The 22q11 microdeletion syndrome is the most frequent microdeletion (1/5000) syndrome [12]. The main manifestations of the syndrome include palatal anomalies such as cleft palate or velopharyngeal insufficiency, conotruncal heart defects, hypocalcaemia, immune disorders and minor facial anomalies. Learning disabilities are frequent, and 15% of patients are prone to developing psychiatric disorders. The phenotypic expression of the 22q11 microdeletion is highly variable and ranges from severe life-threatening DiGeorge syndromes to nearly asymptomatic individuals [13]. The mode of inheritance is autosomal dominant, with 95% of cases being sporadic, due to de novo mutations. The condition is probably underdiagnosed [13]. Dysmorphia is one of the most common signs of a 22q11 microdeletion syndrome [12]. In most patients hypoparathyroidism is frequently (70%) latent, and symptomatic hypocalcaemia is uncommon (10%) but can occur during stress (surgery or infection) [14]. Hypocalcaemia is common during the neonatal period and resolves spontaneously during the first year of life. Renal malformations are frequent in the 22q11 microdeletion syndrome and can be associated with end-stage renal failure. Thirty-six percent of the patients have abnormal kidneys and the frequency of renal failure is 10% in adults [12]. Our patient presented typical dysmorphia with mild hypoparathyroidism, his cognitive function was normal and no cardiac malformations or renal dysfunction was identified.

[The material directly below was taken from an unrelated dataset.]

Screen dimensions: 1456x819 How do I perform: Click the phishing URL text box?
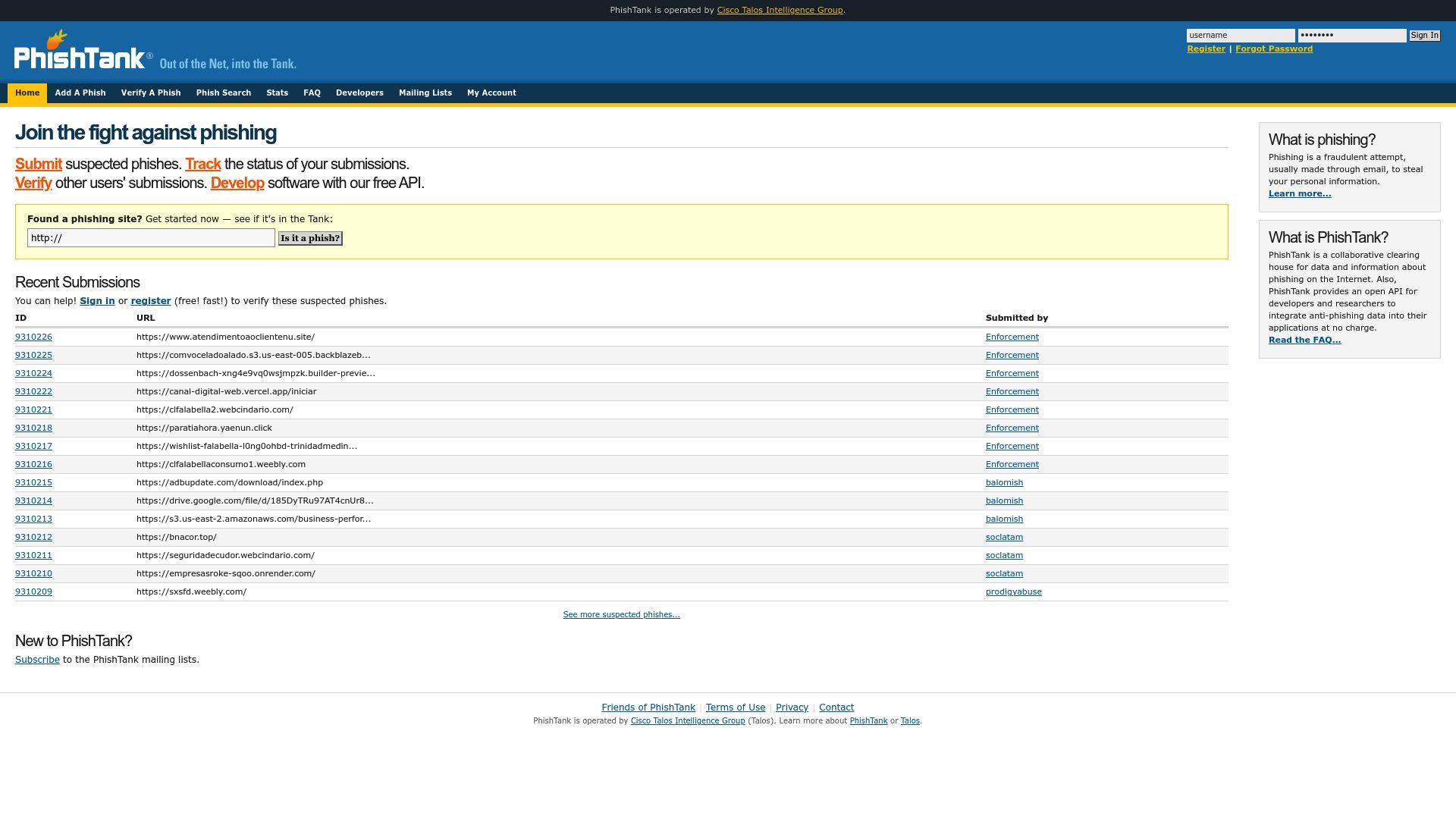pos(151,238)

Our case emphasizes the importance of molecular diagnosis of orphan genetic diseases to firmly confirm, or sometimes rectify, clinical diagnosis and thereby ensure the proper care of patients and their families. In our patient, the correct diagnosis, permitted only by mutation identification and FISH analysis, permitted us to avoid the cardiac follow-up needed in Andersen disease [15], to guide the treatment and to avoid the recurrence of life-threatening HPP. The firm diagnosis through systematic analysis of the electrolyte abnormalities and molecular tools permitted us to propose a follow-up and advice to the affected members of the family and to reassure the others.